## Records for the task
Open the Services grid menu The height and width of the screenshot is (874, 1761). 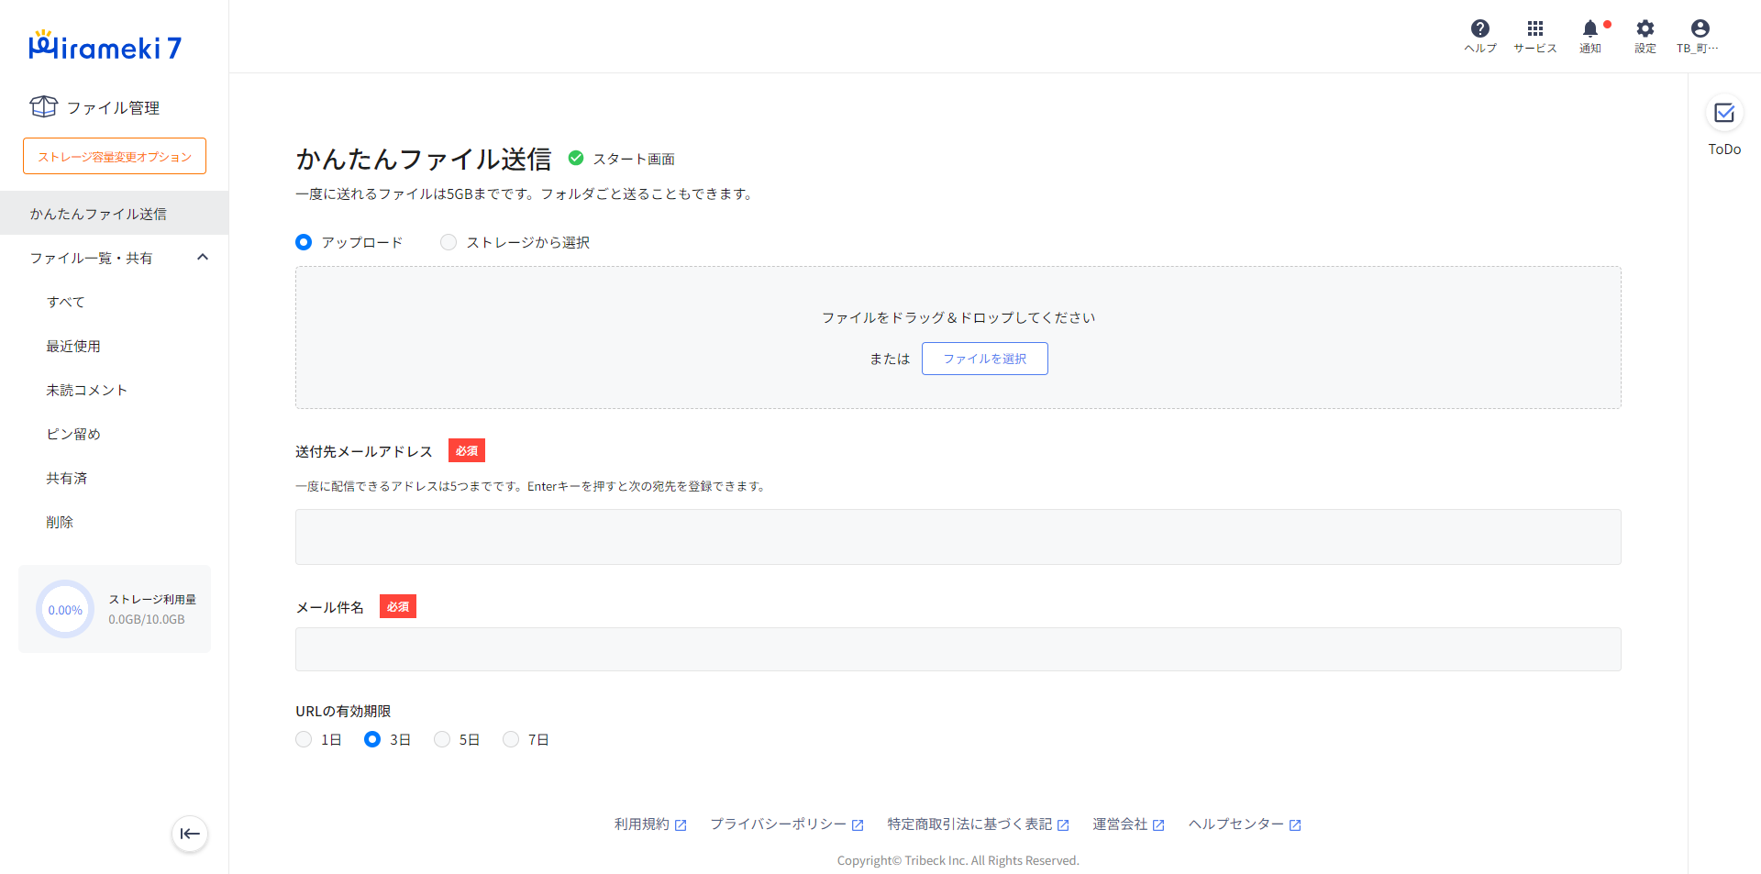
* * *
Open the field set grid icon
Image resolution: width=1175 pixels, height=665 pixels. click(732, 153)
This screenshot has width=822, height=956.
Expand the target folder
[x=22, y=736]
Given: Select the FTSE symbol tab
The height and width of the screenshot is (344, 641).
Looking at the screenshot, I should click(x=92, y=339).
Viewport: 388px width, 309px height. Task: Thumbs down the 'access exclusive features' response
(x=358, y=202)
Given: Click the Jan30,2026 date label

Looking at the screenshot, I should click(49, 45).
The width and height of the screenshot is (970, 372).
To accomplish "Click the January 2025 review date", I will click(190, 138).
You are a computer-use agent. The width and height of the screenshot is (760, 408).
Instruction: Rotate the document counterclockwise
==
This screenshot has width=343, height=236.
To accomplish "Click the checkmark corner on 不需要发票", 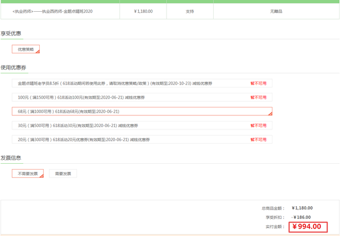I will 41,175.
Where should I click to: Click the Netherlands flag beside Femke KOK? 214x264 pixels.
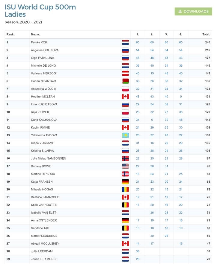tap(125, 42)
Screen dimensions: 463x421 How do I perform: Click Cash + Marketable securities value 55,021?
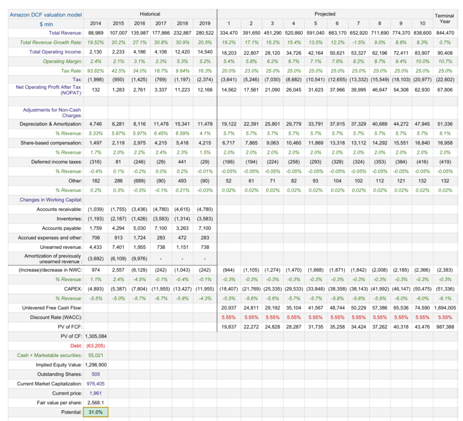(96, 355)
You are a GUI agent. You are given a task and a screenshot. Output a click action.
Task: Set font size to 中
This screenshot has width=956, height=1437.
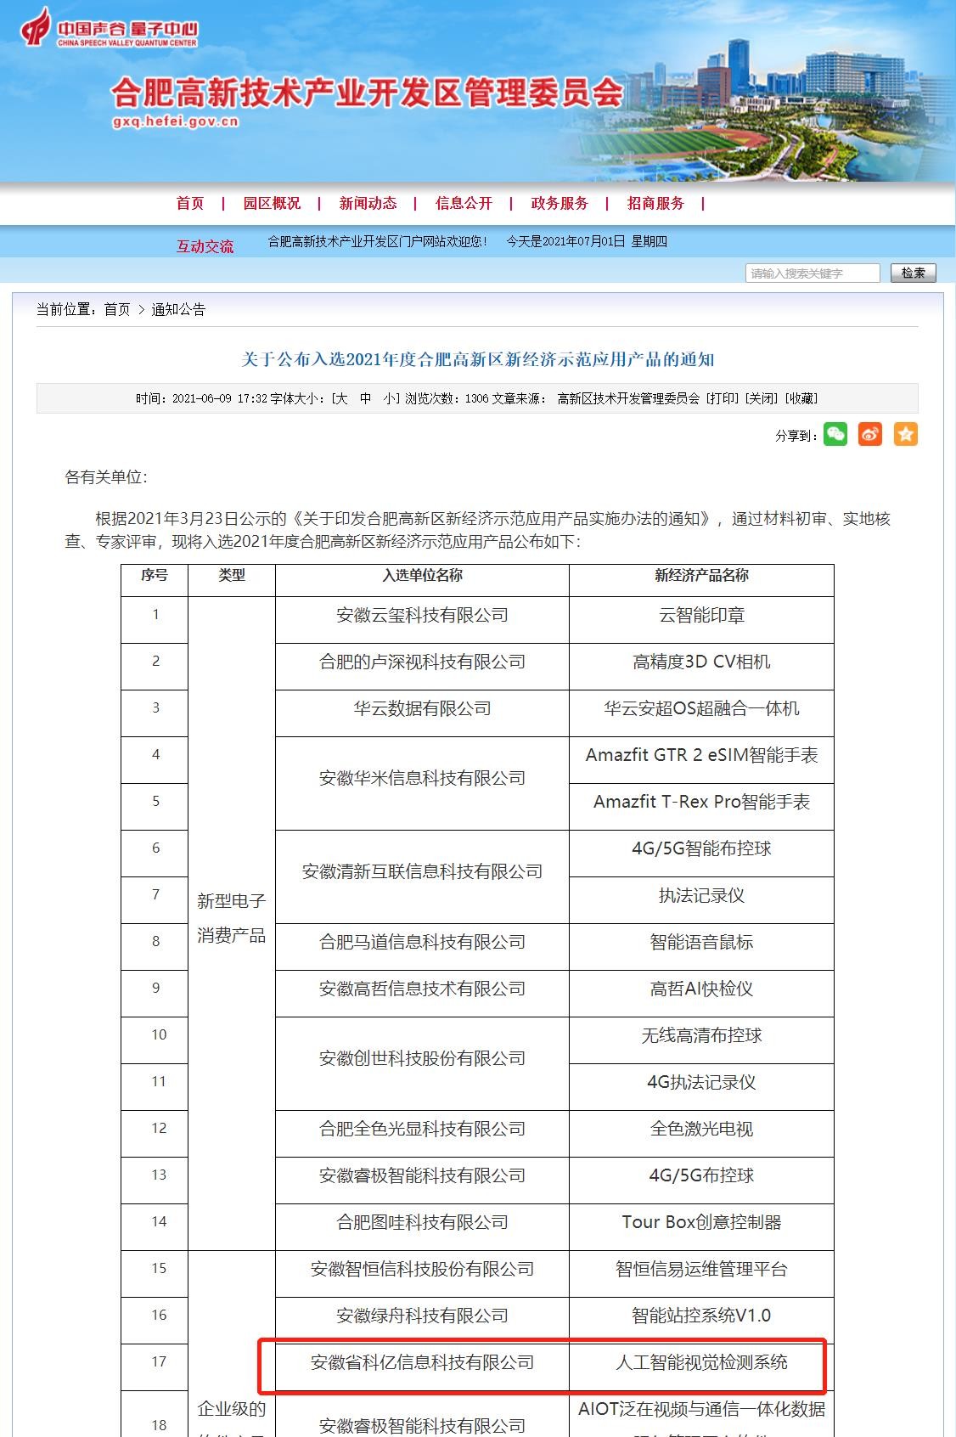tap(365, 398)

## What you should do
Among the lines of the listing, count those holding the string "agent" and reply with the count only.

## The answer
2